Le développement durable : un secteur qui recrute

Valérie Froger

Si de plus en plus d'entreprises s'engagent dans une démarche de développement durable, le gros des emplois cadres se situent chez les prestataires de services.

Développement durable ! Les entreprises n'ont plus que ces mots à la bouche. Depuis le Grenelle de l'environnement, elles sont de plus en plus nombreuses à se vanter d'avoir mis en place une démarche de développement durable (DD). Seulement voilà, mis à part les grands groupes cotés tels Unilever, BNP Paribas, Accor, Carrefour, L'Oréal... qui sont obligés depuis la loi NRE de 2002 de publier des informations relatives à l'impact de leur activité sur la société et l'environnement, peu d'entreprises possèdent de vrais services et des équipes dédiées.

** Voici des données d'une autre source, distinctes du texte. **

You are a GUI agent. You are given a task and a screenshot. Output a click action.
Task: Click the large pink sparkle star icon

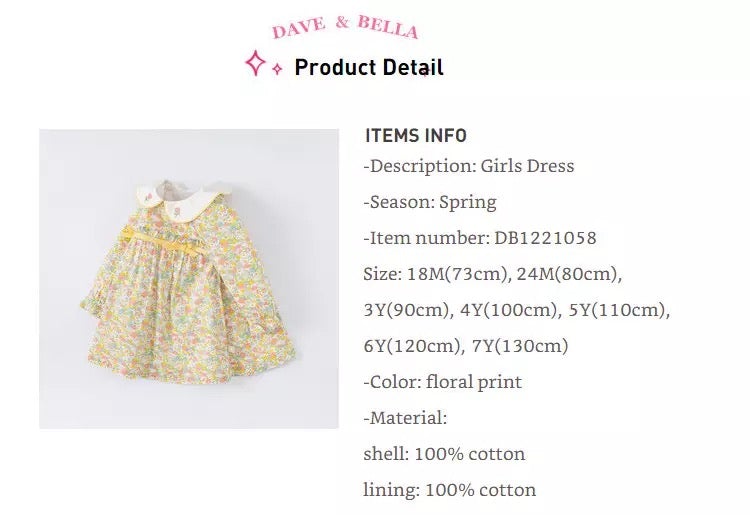tap(256, 63)
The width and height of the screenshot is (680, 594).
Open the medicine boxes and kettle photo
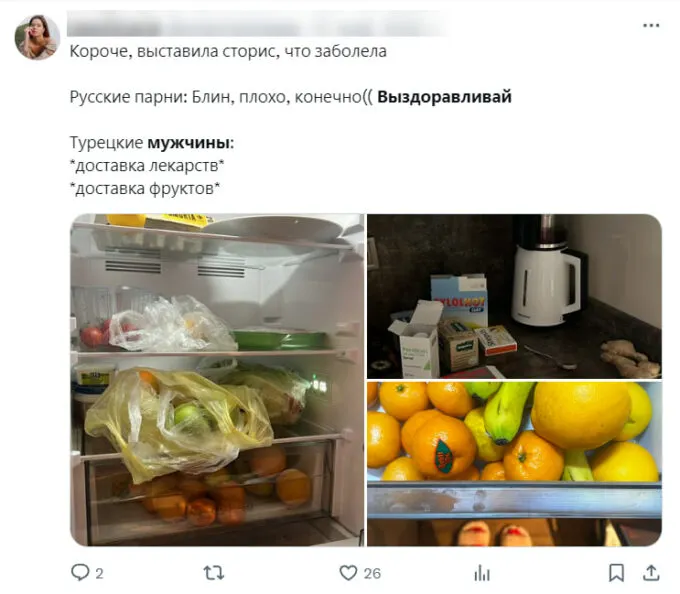[514, 296]
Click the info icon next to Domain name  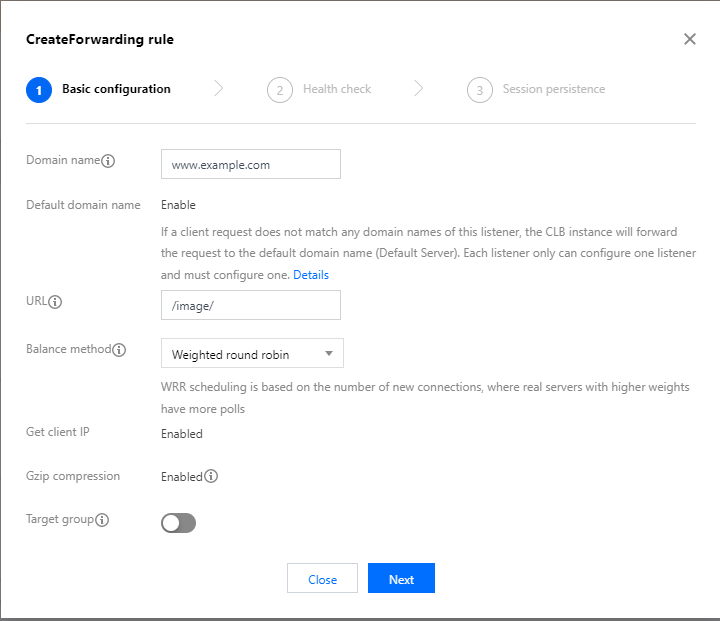[x=109, y=161]
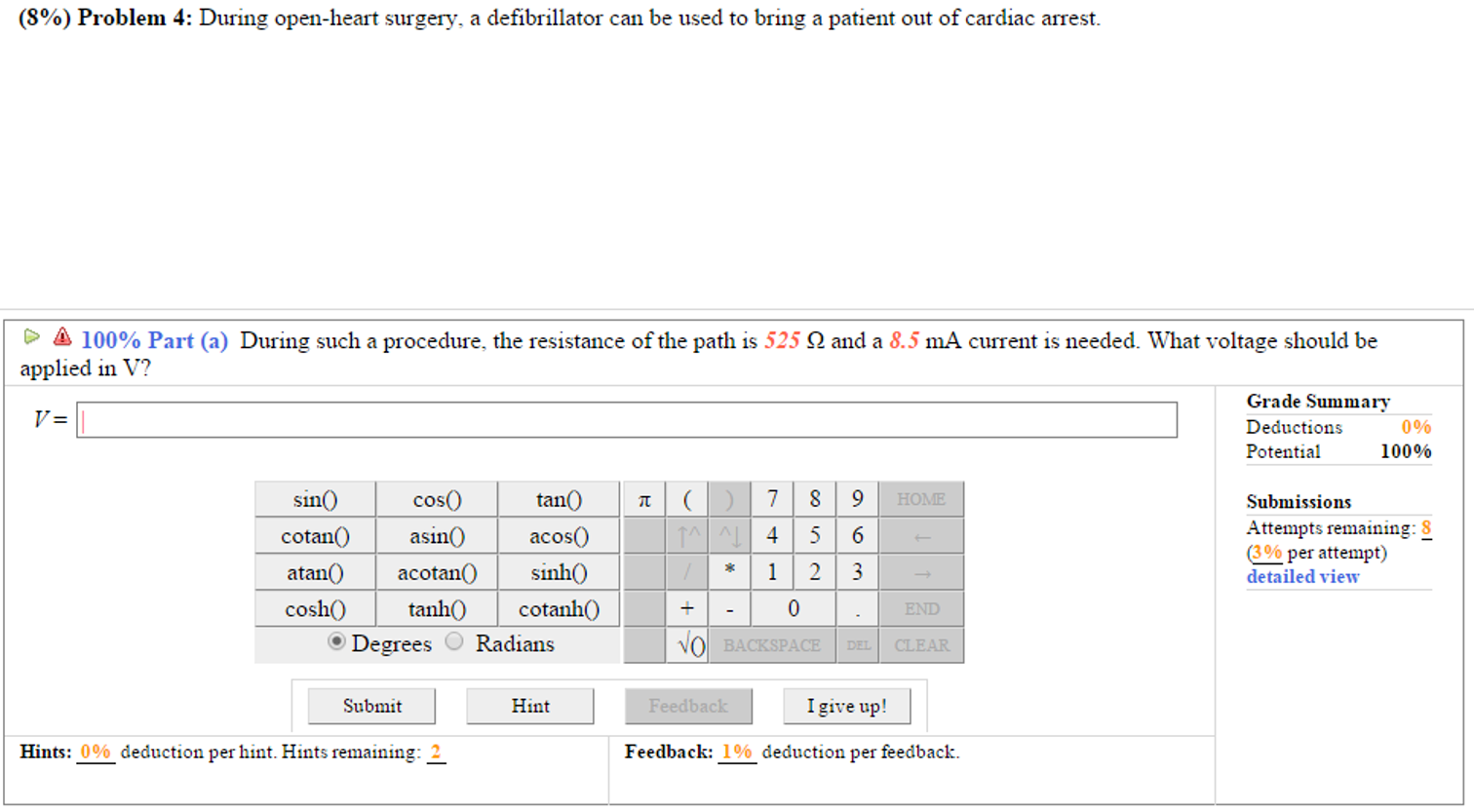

« Les offres d'emploi sont rares sur ce secteur, alors que l'intérêt des étudiants pour travailler dans les entreprises ayant une démarche de DD se renforce. La plupart des postes sont pourvus en interne ou par le bouche-à-oreille. Résultat, peu de postes concernent les jeunes diplômés compte tenu des compétences demandées », explique Elisabteh Laville, fondatrice d'Utopies, un cabinet conseil en DD. Les services DD des entreprises sont, en outre, petits et constitués de quelques personnes : la plupart du temps, il y a juste un directeur ou un responsable du DD et quelques chargés de mission.

Où postuler ?

L'emploi, le vrai, est ailleurs, notamment dans les cabinets de conseils chargés d'accompagner les sociétés dans le management des enjeux environnementaux. « Le marché des consultants explose et c'est là que se créée le plus de postes cadres », indique David Ascher, directeur de la publication du site emploi-environnement.com, spécialisé dans le DD. Petits ou grands, ces cabinets recrutent à la sortie des écoles mais embauchent aussi des bac+5 avec 3 à 5 ans d'expérience pour diriger leurs nouvelles business unit. Beaucoup cherchent également à s'assurer une position de leader sur un marché qui pourrait bien devenir lucratif à long terme. En effet, le Grenelle 2 devrait imposer de nouvelles obligations aux entreprises, notamment aux PME de + de 500 salariés qui seront contraintes, d'ici 2011, de produire un bilan carbone.

A quels postes ?

Les petits cabinets comme Utopies recherchent des profils généralistes, notamment pour traiter les bilans carbone, les économies d'énergie, la préservation de la biodiversité... La petite vingtaine de salariés du cabinet est issue pour la plupart d'école de commerce et a été formée aux enjeux « verts » une fois recrutée. Des agences hyper spécialisées ont également émergé et recrutent des cadres. Parmi elles : Viageo qui note et compare les performances sociales et environnementales des entreprises ou encore Novethic qui effectue un travail d'information et d'expertise. Les gros cabinets, comme PricewaterhouseCooper, Deloitte, Ernst & Young... gèrent davantage des questions d'ordre technique : élaboration des rapports environnement, évaluation de l'empreinte écologique des produits. Résultat, les postes sont « multicasquettes » et un peu plus ouverts.

Les pionniers

Les candidats désireux de travailler dans le DD peuvent également se tourner vers les sociétés de commerce équitable. Il existe aujourd'hui des centaines d'entreprises installées sur ce créneau, dans tous les secteurs, de l'habillement à l'alimentation en passant par les fleurs. Certaines ONG comme WWF renforcent leurs actions dans le DD et cherchent elles aussi des compétences pour développer leur activité de conseil et d'évaluation auprès des entreprises.